• Work item
Using the data that follows, return exactly the lines from the one that contains "Household Goods Moving (408, 2449)" through the one that contains "Meet the team (1088, 1533)", ends included.

• Records provided
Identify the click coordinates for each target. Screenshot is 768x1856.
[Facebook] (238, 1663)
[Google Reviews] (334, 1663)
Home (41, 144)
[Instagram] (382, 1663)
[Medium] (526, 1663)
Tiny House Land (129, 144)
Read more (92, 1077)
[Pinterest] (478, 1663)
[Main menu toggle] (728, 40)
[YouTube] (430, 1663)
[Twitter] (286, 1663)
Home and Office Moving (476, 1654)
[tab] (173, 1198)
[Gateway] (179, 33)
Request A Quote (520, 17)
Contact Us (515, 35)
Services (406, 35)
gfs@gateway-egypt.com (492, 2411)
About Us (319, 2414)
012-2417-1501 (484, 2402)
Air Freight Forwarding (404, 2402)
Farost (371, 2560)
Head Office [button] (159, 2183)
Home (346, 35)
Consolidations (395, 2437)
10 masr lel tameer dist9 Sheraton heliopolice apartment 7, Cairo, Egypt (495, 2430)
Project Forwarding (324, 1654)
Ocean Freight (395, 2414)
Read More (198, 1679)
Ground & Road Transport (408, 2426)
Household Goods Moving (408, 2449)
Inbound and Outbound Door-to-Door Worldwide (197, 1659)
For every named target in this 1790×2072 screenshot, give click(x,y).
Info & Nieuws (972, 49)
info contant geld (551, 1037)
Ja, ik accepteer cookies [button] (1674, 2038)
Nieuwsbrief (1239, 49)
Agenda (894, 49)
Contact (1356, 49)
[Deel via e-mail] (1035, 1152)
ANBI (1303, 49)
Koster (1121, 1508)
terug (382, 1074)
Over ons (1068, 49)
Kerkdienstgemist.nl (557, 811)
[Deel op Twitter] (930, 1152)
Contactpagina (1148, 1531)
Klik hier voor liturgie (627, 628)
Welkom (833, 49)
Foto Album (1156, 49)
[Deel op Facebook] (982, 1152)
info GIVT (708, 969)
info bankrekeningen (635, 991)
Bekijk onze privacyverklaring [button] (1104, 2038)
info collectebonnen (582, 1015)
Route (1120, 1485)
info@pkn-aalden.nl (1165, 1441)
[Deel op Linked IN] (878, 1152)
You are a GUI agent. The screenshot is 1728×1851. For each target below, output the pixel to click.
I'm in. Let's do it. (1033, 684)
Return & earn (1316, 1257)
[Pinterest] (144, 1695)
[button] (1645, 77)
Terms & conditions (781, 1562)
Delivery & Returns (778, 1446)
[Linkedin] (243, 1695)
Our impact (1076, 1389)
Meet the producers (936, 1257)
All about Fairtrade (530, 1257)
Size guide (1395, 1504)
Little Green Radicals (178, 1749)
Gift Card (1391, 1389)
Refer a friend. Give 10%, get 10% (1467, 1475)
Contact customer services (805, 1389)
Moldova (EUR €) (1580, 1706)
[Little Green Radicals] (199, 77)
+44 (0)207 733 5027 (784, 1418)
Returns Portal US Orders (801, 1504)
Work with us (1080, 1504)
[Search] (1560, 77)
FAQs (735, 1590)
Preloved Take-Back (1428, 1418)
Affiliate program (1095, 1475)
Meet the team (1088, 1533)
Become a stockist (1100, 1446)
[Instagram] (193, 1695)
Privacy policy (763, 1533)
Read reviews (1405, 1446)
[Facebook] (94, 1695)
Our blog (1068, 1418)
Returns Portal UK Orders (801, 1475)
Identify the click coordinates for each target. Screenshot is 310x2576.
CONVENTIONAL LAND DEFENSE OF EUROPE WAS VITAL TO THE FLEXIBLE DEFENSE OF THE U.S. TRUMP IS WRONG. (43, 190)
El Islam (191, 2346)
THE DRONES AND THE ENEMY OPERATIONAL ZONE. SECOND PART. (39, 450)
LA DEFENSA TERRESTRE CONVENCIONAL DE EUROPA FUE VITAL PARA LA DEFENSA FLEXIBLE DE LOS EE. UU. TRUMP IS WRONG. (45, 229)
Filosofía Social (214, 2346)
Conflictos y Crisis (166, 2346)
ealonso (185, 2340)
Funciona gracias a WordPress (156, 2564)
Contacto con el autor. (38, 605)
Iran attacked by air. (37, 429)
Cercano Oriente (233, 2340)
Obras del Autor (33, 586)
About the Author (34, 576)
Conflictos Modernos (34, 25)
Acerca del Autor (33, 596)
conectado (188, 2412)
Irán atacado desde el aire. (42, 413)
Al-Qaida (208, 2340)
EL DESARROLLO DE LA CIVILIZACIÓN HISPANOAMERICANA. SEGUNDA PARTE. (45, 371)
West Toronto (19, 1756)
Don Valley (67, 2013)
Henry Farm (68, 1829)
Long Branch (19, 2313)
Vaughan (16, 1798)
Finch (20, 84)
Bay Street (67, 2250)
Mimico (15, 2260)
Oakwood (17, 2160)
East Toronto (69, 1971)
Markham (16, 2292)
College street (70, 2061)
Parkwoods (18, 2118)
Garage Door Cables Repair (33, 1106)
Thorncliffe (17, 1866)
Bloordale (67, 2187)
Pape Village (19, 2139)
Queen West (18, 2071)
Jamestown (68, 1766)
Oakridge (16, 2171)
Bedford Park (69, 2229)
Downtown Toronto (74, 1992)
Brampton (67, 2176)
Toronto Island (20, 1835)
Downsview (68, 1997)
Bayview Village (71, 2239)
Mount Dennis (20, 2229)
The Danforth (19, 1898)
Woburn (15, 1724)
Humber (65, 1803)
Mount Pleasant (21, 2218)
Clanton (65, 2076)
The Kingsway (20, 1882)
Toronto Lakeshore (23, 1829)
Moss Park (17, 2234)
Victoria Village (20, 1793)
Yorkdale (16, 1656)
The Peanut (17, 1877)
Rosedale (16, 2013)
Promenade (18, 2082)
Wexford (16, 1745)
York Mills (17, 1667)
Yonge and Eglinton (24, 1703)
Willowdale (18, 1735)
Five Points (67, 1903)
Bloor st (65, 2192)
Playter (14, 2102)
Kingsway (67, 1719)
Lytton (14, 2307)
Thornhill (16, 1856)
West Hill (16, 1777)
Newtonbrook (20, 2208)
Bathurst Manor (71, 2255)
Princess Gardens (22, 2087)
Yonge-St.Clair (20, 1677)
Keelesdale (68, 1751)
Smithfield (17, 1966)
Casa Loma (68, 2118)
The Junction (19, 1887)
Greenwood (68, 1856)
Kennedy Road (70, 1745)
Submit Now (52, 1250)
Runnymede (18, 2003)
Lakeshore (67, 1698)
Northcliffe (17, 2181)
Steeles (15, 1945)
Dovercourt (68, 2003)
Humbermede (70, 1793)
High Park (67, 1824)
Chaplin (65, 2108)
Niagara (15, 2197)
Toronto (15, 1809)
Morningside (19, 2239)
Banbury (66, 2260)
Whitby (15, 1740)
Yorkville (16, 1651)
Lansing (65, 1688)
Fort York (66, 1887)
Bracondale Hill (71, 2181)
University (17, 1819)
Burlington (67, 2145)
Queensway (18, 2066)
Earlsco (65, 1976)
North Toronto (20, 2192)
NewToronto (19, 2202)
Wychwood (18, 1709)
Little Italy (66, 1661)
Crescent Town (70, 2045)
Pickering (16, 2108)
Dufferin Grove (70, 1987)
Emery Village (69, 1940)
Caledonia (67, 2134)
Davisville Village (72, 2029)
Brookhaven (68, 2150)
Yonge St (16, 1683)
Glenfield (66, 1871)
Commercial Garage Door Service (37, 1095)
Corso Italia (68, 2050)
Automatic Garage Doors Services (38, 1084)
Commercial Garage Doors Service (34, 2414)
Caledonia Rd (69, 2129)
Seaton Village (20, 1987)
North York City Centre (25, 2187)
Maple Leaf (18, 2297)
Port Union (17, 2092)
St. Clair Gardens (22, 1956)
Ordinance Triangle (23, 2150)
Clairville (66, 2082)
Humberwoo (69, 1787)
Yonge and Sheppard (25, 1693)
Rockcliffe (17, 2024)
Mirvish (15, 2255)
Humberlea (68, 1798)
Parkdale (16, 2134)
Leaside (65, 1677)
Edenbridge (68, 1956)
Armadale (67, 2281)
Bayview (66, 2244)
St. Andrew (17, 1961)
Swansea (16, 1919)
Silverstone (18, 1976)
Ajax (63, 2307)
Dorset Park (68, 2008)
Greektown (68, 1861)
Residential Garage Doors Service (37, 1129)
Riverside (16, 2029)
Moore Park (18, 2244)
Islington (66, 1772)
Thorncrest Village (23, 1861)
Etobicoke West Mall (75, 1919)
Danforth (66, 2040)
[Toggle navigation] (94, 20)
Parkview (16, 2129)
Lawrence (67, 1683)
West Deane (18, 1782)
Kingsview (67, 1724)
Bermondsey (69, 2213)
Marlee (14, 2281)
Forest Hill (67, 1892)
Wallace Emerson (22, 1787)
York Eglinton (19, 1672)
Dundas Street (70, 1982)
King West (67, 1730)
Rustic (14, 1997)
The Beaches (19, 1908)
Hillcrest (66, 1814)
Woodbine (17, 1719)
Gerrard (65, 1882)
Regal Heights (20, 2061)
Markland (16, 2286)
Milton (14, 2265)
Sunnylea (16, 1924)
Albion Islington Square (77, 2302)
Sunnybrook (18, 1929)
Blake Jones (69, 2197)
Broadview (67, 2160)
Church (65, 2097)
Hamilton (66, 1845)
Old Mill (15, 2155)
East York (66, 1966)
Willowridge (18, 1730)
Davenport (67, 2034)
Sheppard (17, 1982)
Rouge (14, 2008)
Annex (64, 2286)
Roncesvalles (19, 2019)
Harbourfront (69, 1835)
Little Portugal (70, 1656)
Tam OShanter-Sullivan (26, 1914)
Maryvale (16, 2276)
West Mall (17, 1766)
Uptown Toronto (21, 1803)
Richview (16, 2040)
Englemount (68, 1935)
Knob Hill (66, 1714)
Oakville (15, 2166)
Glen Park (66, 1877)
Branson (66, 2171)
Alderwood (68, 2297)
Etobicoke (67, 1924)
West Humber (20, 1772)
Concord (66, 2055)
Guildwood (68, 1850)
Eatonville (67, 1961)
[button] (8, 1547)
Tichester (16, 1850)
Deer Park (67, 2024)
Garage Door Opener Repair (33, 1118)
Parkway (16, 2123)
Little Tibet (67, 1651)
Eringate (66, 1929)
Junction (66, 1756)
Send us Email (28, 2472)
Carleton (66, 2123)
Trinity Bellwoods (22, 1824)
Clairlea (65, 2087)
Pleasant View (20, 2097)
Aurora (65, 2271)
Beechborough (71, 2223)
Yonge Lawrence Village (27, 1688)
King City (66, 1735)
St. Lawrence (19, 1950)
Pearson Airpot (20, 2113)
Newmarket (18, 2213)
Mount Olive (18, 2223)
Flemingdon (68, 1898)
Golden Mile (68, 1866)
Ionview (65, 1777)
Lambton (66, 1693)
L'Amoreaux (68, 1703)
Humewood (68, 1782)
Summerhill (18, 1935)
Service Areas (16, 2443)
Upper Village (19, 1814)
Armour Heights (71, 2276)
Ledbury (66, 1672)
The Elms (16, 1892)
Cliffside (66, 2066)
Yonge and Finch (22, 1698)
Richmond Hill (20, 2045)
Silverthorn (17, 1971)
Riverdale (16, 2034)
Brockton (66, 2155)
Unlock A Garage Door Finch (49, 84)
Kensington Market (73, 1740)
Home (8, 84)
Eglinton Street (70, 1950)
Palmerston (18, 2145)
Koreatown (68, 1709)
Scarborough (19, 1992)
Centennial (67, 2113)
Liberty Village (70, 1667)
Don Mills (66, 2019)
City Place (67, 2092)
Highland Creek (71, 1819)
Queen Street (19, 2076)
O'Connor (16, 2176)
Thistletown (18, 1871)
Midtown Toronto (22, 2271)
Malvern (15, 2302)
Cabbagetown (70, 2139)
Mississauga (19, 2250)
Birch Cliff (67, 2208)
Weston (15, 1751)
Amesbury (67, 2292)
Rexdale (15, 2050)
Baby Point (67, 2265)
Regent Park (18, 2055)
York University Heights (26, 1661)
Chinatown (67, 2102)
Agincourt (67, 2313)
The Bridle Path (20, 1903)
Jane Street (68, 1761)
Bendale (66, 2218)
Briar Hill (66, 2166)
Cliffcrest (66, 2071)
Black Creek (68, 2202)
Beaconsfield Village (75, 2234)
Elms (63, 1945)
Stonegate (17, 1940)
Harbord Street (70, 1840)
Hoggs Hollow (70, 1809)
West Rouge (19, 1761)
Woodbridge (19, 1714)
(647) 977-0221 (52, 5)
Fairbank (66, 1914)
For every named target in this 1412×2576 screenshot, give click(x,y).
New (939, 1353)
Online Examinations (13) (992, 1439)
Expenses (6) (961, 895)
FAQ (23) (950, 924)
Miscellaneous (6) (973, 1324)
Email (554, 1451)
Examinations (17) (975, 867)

• Response for this exercise
Household Goods Moving (408, 2449)
Inbound and Outbound Door-to-Door Worldwide (197, 1659)
For every named target in this 1790×2072 screenshot, give click(x,y).
Info & Nieuws (972, 49)
info contant geld (551, 1037)
Ja, ik accepteer cookies [button] (1674, 2038)
Nieuwsbrief (1239, 49)
Agenda (894, 49)
Contact (1356, 49)
[Deel via e-mail] (1035, 1152)
ANBI (1303, 49)
Koster (1121, 1508)
terug (382, 1074)
Over ons (1068, 49)
Kerkdienstgemist.nl (557, 811)
[Deel op Twitter] (930, 1152)
Contactpagina (1148, 1531)
Klik hier voor liturgie (627, 628)
Welkom (833, 49)
Foto Album (1156, 49)
[Deel op Facebook] (982, 1152)
info GIVT (708, 969)
info bankrekeningen (635, 991)
Bekijk onze privacyverklaring [button] (1104, 2038)
info collectebonnen (582, 1015)
Route (1120, 1485)
info@pkn-aalden.nl (1165, 1441)
[Deel op Linked IN] (878, 1152)
You are a GUI agent. The screenshot is 1728×1851. For each target below, output the pixel to click.
I'm in. Let's do it. (1033, 684)
Return & earn (1316, 1257)
[Pinterest] (144, 1695)
[button] (1645, 77)
Terms & conditions (781, 1562)
Delivery & Returns (778, 1446)
[Linkedin] (243, 1695)
Our impact (1076, 1389)
Meet the producers (936, 1257)
All about Fairtrade (530, 1257)
Size guide (1395, 1504)
Little Green Radicals (178, 1749)
Gift Card (1391, 1389)
Refer a friend. Give 10%, get 10% (1467, 1475)
Contact customer services (805, 1389)
Moldova (EUR €) (1580, 1706)
[Little Green Radicals] (199, 77)
+44 (0)207 733 5027 (784, 1418)
Returns Portal US Orders (801, 1504)
Work with us (1080, 1504)
[Search] (1560, 77)
FAQs (735, 1590)
Preloved Take-Back (1428, 1418)
Affiliate program (1095, 1475)
Meet the team (1088, 1533)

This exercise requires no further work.